Assessing the health of your business requires far more than just a healthy cashflow.
A healthy cashflow in your business is in no way the only indicator that your business is necessarily in good form. Hanno Bekker, founder and director of Bekker Attorneys, provides insight into the tools you should be using to assess the wellbeing or your enterprise. You should be doing three things on a daily basis. No matter what stage of your business you are in, you should always strive towards being able to move out or away from the business, with it still remaining healthy without you at the core of it. In order to get to that point you need to look at the following three numbers per day, as well as five factors you should look at on a weekly basis.
The the first three numbers you should look at daily are:
1. How many new or prospective customers did you gain for that day? This is far more important than looking at what your sales for the day were. You should see your enterprise as a funnel – how full is this funnel on a daily basis? It really does not matter what kind of business you are running – you should be winning over new clients all the time.
2. How many existing clients repurchased? It does not necessarily mean that they have to purchase the same product or service as what they did before, but that they now trust you, knowing that you are reliable and that they have made the best possible investment from their side. So they should repurchase within your ecosystem with trust and without hesitation.
3. Do you have cash on hand – if you have to pay something right now, will you be able to do so? Many entrepreneurs make the mistake of overspending when money is available. Make sure you stick to your budgets and do not add personal items to your checkout when purchasing items for the business. These small amounts can very quickly add up to astonishingly big amounts, leaving you cash-strapped.
The five figures that are crucial for you to investigate on a weekly basis are:
1. What is your Total Marketing Cost (TMC)?
2. What is your Cost Per Lead (CPL)?
3. What is your Cost Per Conversion (CPC)?
When taking these calculations into account, you will be able to determine at the end of the day what your net profit is when these costs are deducted from sales that have been generated as a result. Take a look at where your leads convert into sales and make sure you adjust and invest accordingly.
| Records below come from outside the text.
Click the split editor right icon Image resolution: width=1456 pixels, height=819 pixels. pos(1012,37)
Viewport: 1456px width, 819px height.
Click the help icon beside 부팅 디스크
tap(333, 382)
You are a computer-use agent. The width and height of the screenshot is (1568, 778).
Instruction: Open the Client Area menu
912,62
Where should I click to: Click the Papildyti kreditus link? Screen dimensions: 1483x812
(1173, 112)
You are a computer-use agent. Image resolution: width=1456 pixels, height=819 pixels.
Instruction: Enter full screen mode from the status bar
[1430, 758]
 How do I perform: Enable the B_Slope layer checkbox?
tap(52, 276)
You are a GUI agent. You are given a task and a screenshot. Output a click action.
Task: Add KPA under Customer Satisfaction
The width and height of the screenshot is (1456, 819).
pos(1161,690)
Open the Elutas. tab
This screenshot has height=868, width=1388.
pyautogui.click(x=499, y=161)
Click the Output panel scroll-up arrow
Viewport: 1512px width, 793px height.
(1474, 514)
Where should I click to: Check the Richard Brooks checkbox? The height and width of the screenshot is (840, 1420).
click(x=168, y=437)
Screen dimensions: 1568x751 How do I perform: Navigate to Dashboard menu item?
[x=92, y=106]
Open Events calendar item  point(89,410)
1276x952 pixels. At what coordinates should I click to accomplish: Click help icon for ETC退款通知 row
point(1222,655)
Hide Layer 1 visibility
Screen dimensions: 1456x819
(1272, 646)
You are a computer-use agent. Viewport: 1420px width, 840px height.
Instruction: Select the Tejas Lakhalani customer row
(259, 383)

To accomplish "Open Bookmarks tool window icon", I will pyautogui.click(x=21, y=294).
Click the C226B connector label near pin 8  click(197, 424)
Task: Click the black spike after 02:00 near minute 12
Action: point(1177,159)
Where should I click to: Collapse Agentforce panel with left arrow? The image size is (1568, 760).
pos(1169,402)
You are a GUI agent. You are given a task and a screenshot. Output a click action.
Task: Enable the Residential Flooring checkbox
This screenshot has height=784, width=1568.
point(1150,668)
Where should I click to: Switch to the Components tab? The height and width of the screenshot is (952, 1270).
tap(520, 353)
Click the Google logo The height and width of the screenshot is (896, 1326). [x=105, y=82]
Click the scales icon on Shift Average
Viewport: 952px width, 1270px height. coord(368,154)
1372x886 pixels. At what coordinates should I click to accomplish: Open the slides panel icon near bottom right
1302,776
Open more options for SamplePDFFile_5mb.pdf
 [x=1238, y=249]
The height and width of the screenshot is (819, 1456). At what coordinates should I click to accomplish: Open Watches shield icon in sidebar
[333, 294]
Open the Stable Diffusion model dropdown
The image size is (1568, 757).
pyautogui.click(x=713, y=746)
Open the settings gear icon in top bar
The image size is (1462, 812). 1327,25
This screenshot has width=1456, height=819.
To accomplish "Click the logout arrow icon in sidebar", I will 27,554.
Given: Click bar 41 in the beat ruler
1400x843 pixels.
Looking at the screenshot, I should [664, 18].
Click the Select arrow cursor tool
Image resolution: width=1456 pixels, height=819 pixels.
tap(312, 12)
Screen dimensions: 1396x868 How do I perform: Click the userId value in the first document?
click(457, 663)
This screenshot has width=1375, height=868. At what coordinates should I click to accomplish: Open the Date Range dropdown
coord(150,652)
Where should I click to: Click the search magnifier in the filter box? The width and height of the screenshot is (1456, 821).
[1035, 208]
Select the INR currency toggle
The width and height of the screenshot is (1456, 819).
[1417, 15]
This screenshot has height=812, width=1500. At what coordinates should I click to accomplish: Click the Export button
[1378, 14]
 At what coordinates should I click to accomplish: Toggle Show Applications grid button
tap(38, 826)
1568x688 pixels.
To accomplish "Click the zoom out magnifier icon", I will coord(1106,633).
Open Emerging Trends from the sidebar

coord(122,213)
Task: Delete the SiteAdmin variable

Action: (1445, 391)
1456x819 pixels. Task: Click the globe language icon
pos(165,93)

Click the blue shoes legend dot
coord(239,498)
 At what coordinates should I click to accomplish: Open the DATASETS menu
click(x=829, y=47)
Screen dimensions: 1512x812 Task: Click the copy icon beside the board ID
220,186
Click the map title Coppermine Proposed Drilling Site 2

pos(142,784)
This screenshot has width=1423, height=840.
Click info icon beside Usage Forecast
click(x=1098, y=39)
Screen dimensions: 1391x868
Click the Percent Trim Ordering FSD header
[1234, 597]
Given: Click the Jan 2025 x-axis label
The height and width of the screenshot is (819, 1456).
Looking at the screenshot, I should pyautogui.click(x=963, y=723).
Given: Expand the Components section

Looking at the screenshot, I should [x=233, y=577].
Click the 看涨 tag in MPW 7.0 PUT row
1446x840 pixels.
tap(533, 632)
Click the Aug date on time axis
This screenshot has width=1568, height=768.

The other factors that should also always be top of mind, include:
4. What is your Lifetime Value (LTV) per client? How much money do you foresee you will be making out of a client during their lifetime? This will help you in making strategic decisions with your time on how much time you should invest in each client. Remember that this type of client might not always be the kind that you should consider valuable only on how much money they spend with you personally, but it might also be the type of client that you receive a multitude of references from. Therefore it is their Lifetime Value and not Lifetime Income that is the vital factor.
5. This leads to what your Lifetime Relationship (LTR) with such a client will be. Time is money. And with only so many hours available in a day, it is vitally important that you spend it with clients that will provide you with the maximum return on investment. Also look at how long it takes you to build this relationship, and how long you expect these relationships to last.